Saved entries:
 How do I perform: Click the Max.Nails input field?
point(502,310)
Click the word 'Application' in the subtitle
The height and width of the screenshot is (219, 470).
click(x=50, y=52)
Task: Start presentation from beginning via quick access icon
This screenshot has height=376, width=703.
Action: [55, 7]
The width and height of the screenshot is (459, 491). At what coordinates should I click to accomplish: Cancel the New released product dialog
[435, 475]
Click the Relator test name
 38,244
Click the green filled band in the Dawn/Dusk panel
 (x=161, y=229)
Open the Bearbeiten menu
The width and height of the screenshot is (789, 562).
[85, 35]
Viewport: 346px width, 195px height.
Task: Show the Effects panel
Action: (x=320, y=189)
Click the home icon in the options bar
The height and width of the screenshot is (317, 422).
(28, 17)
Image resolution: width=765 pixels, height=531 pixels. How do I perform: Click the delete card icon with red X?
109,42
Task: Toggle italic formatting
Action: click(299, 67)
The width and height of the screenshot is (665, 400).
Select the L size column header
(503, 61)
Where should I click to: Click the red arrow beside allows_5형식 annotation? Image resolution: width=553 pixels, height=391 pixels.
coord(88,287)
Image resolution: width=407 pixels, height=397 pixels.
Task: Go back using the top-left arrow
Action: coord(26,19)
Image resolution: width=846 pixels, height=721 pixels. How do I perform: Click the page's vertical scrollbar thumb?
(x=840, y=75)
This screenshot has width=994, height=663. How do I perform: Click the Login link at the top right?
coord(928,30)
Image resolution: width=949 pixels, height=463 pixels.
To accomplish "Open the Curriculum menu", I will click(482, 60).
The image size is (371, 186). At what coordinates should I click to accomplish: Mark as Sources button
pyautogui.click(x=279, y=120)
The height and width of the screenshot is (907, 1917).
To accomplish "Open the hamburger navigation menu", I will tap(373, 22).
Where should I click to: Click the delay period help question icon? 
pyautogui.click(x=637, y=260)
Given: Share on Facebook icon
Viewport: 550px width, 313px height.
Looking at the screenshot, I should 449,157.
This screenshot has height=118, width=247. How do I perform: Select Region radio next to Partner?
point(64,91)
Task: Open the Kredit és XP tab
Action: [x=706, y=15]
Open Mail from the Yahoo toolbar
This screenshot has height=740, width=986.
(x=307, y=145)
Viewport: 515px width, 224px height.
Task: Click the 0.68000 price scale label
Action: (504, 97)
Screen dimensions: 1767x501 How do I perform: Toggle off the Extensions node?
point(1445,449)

◆ **YOUR TASK**: Only the lines with the string "will" are wanted; pick them out of the records above and copy them.

◆ **YOUR SOLUTION**:
To accomplish "Open the Curriculum menu", I will click(482, 60).
To accomplish "Open the hamburger navigation menu", I will tap(373, 22).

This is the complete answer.